Der_Einzigeyesterday at 7:00 PM

Just use our antislop techniques and no one will ever know you used an LLM. https://arxiv.org/abs/2510.15061 (ICLR 2026)

Also you could long use "logit_bias" in the API of models which supported it to ban the EM dash, ban the word "not", ban semicolons, and ban the "fancy quotes" that were clearly added by "those who need to watch" to make sure that they can clearly figure out if you used an LLM or not.

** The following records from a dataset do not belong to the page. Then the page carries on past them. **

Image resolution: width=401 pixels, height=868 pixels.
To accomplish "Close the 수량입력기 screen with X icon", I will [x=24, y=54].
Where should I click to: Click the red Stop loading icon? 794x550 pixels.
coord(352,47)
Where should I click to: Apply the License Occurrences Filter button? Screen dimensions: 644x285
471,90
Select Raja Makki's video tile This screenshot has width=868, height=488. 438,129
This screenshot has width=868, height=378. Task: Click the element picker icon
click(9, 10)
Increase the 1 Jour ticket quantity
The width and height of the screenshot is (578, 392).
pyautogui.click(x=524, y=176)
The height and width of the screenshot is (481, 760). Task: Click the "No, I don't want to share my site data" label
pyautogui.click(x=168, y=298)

martythemaniakyesterday at 5:45 PM

I use a technique where LLMs help me write, but the final output is manual and entirely mine. It's a bit of heavy process, but I think it blends the power of LLM and authenticity of my thoughts fairly well, I'll paste in my blog post below (which wasn't produced using this method, hence the rambly nature of it):

If you care about your voice, don't let LLMs write your words. But that doesn't mean you can't use AI to think, critique and draft lots of words for you. It depends on what purpose you're writing it for. If you're writing an impersonal document, like a design document, briefing, etc then who cares. In some cases you already have to write them in a voice that is not your own. Go ahead and write these in AI. But if you're trying to say something more personal then the words should be your own, AI will always try to 'smooth' out your voice, and if you care about it, you gotta write it yourself.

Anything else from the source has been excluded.